L'histoire, si on veut la considérer comme une science, diffère absolument des sciences physiques et mathématiques. Dans les sciences physiques, les faits subsistent ; ils sont vivants, et on peut les représenter au spectateur et au témoin. Dans l'histoire, les faits n'existent plus ; ils sont morts, et l'on ne peut les ressusciter devant le spectateur, ni les confronter au témoin. Les sciences physiques s'adressent immédiatement aux sens ; l'histoire ne s'adresse qu'à l'imagination et à la mémoire : d'où résulte entre les faits physiques, c'est‑à‑dire existants, et les faits historiques, c'est‑à‑dire racontés, une différence importante quant à la croyance qu'ils peuvent exiger. Les faits physiques portent avec eux l'évidence et la certitude, parce qu'ils sont sensibles et se montrent en personne, sur la scène immuable de l'Univers : les faits historiques, au contraire, parce qu'ils n'apparaissent qu'en fantômes dans la glace de l'entendement1 humain où ils se plient aux projections les plus bizarres, ne peuvent arriver qu'à la vraisemblance et à la probabilité. […]
Le mot histoire paraît avoir été employé chez les anciens dans une acception2 assez différente de celle des modernes : les Grecs, ses auteurs, désignaient par lui une perquisition, une recherche faite avec soin. […] Chez les modernes, au contraire, le mot histoire a pris le sens de narration, de récit […]. Pour nous le mot histoire sera toujours synonyme de ceux de recherche, examen, étude des faits.

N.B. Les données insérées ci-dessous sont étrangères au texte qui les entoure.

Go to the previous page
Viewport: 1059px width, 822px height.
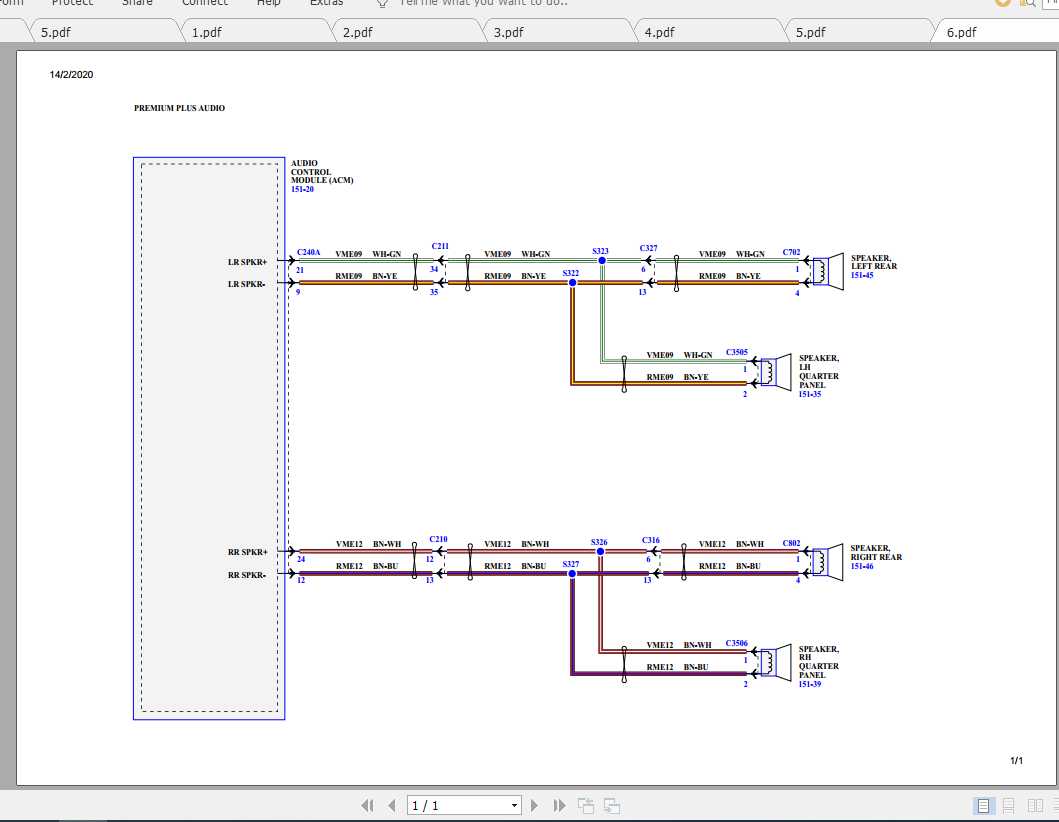[x=392, y=805]
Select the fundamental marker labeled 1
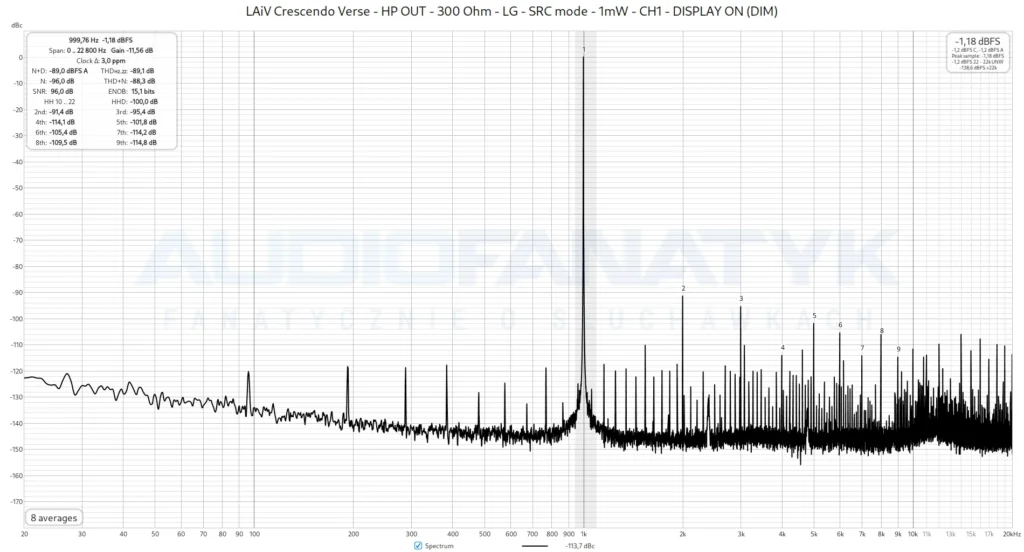The height and width of the screenshot is (552, 1024). (x=584, y=50)
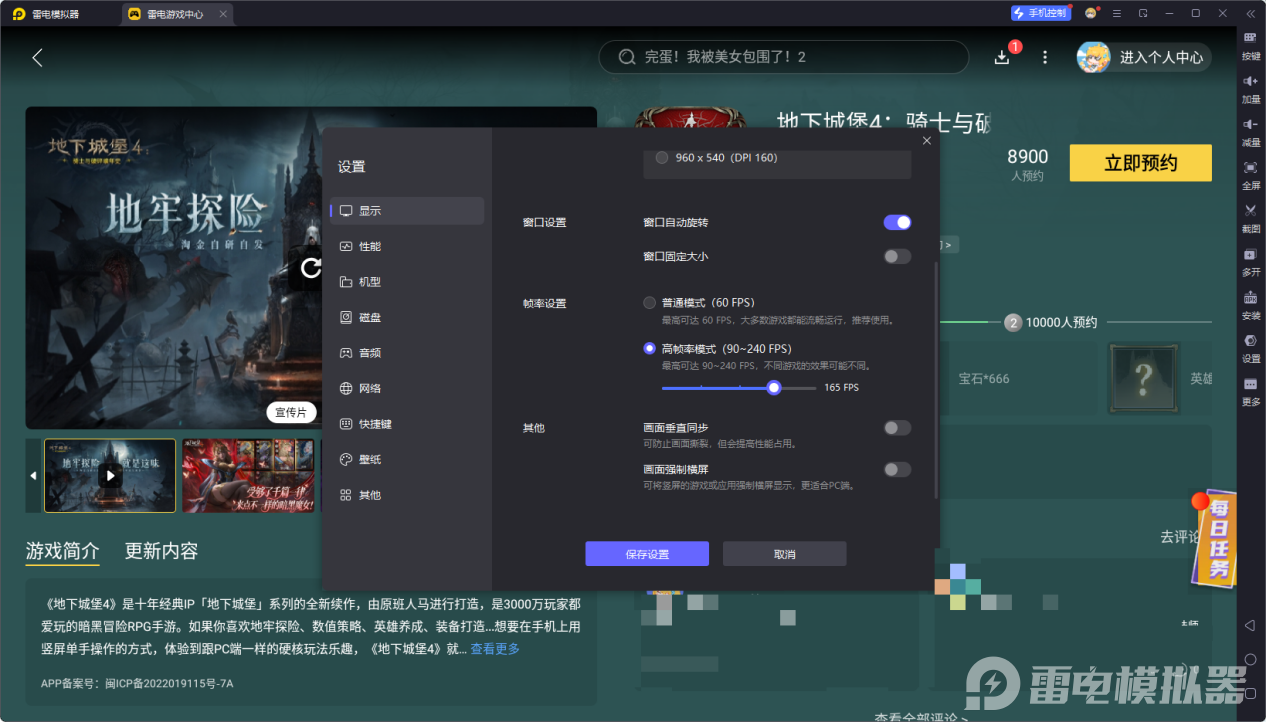Open the downloads icon with notification badge
This screenshot has width=1266, height=722.
[x=1001, y=57]
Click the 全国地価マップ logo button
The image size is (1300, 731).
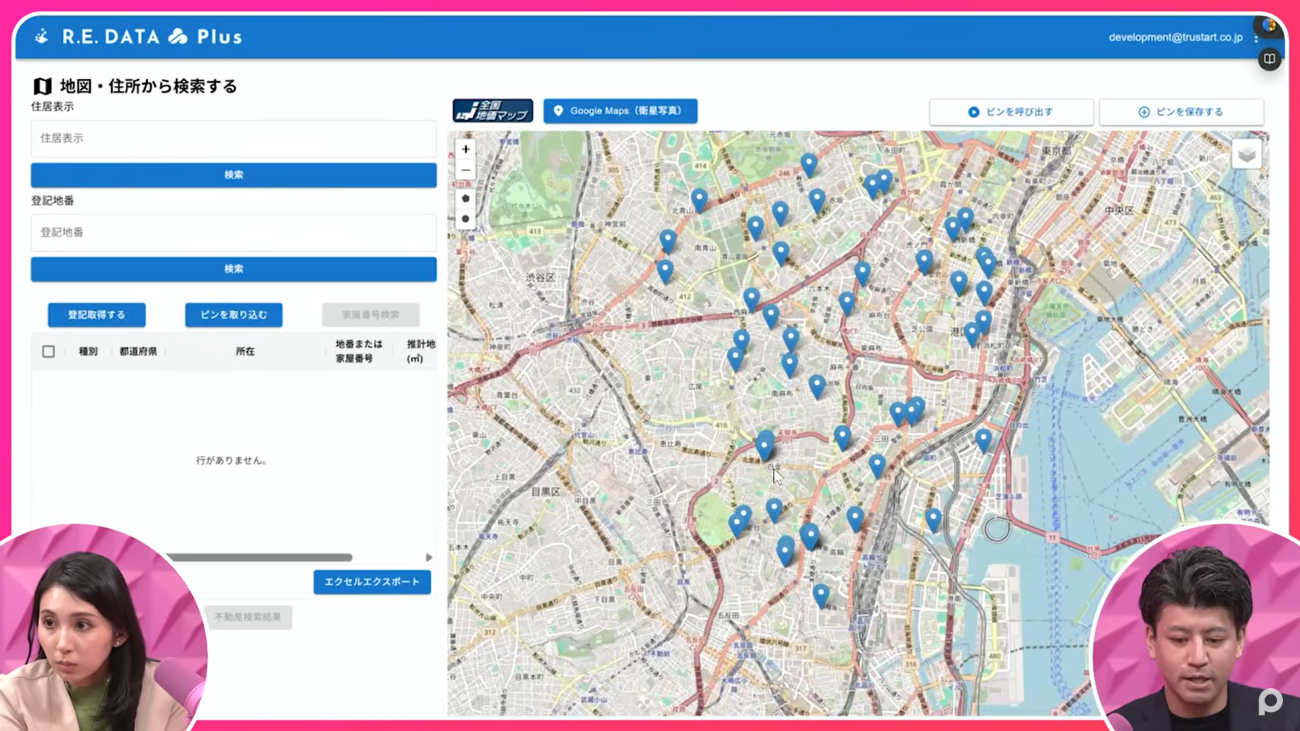pos(492,111)
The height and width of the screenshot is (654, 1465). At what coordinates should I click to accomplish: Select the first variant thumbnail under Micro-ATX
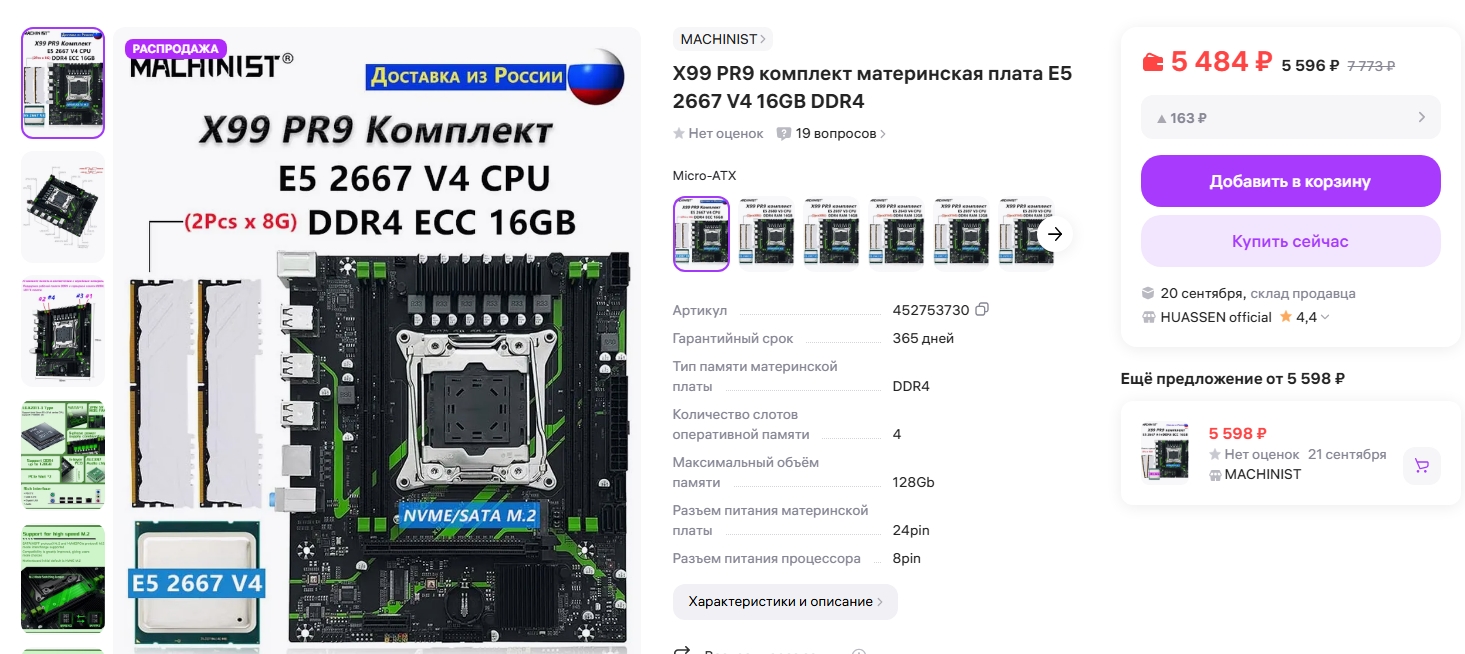[x=701, y=234]
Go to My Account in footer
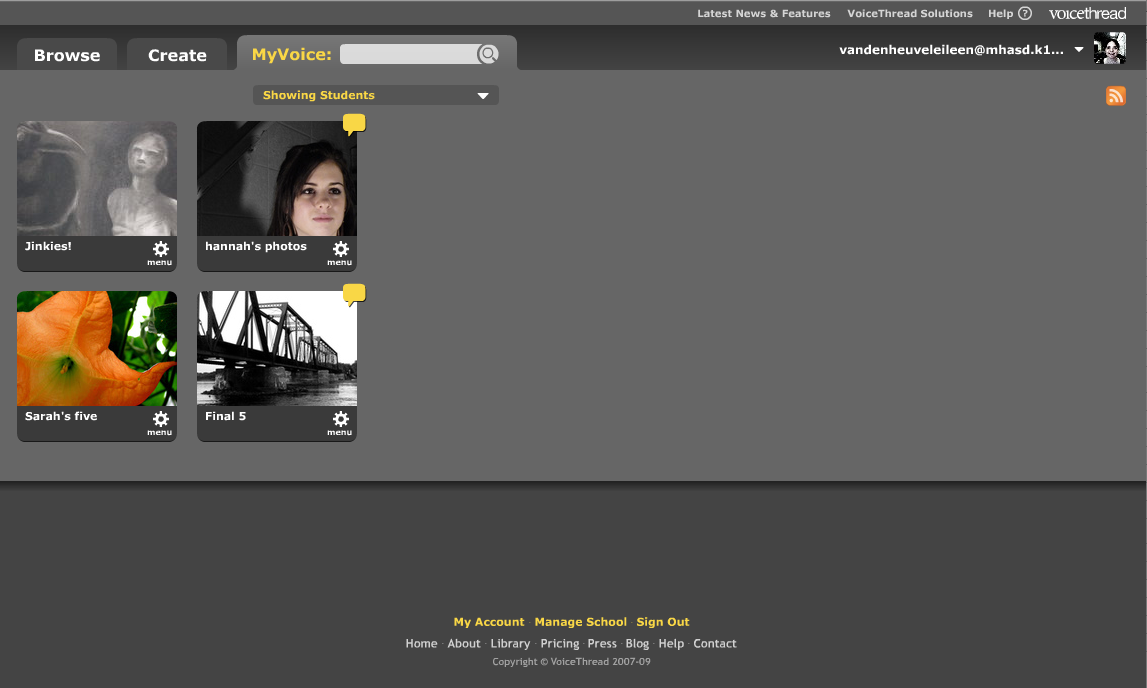This screenshot has height=688, width=1147. pyautogui.click(x=489, y=622)
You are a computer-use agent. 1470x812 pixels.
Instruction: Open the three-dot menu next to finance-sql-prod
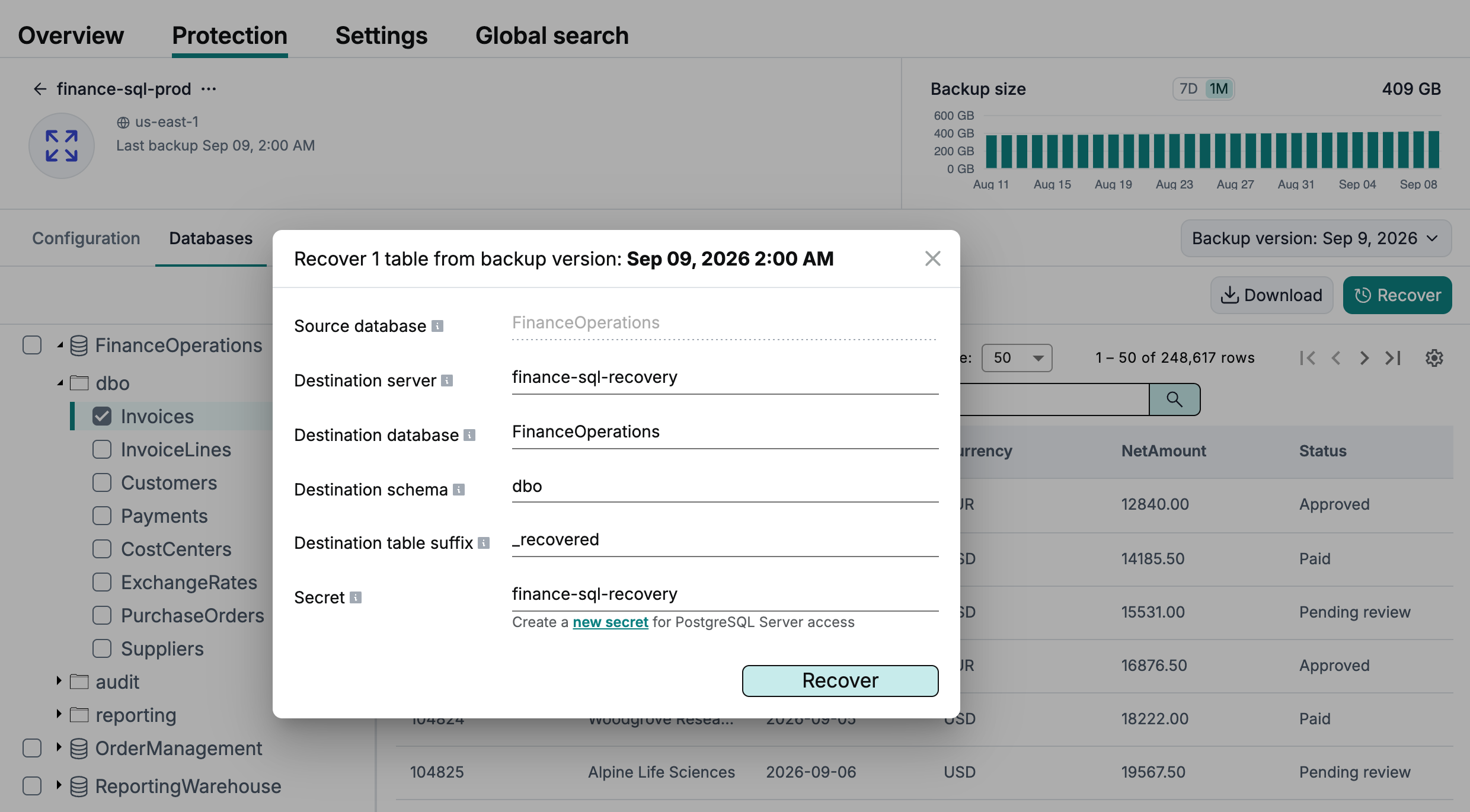pos(209,89)
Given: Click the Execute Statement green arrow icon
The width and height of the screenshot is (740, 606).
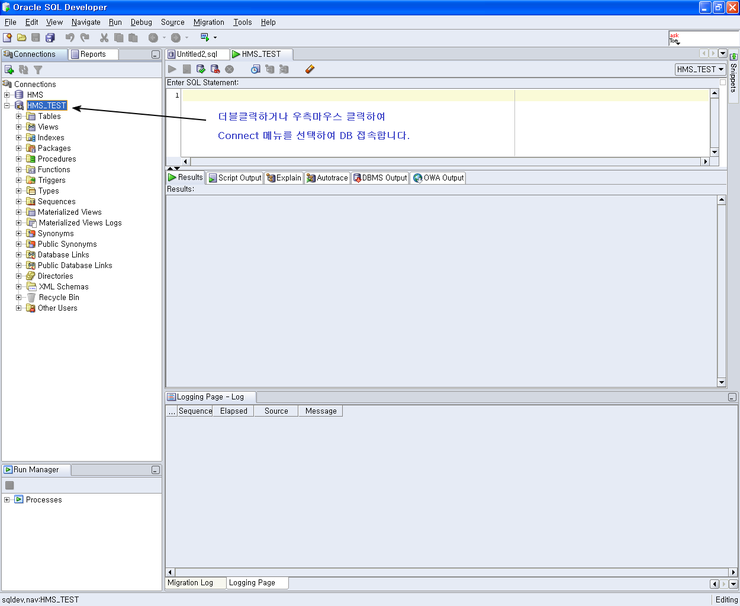Looking at the screenshot, I should pos(172,69).
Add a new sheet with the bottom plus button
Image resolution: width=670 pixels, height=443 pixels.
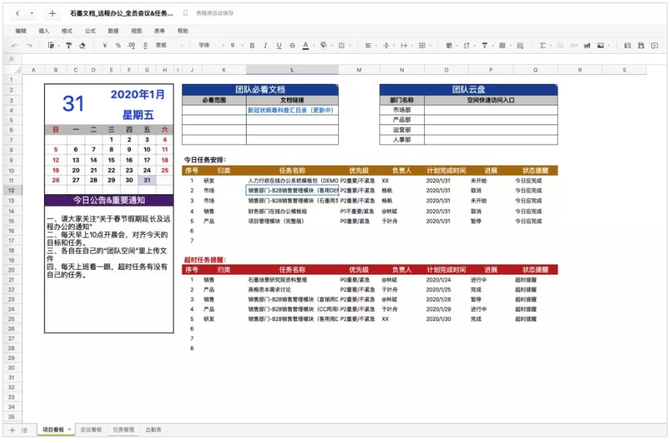point(13,429)
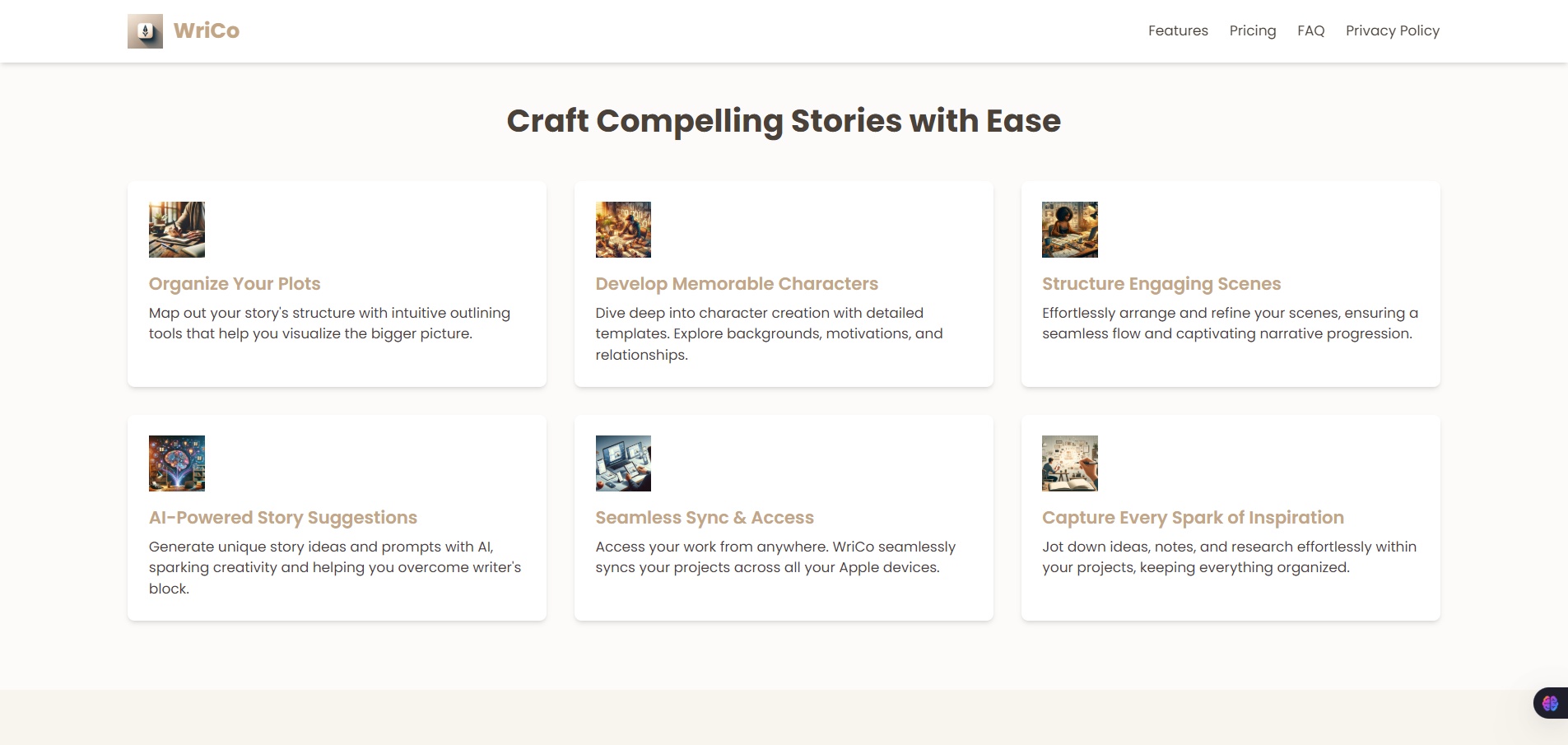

L'histoire n'est qu'une enquête de faits ; et ces faits ne nous parvenant que par intermédiaires, ils supposent un interrogatoire, une audition de témoins. L'historien qui a le sentiment de ses devoirs, doit se regarder comme un juge qui appelle devant lui les narrateurs et les témoins des faits, les confronte, les questionne, et tâche d'arriver à la vérité, c'est‑à‑dire l'existence du fait, tel qu'il a été.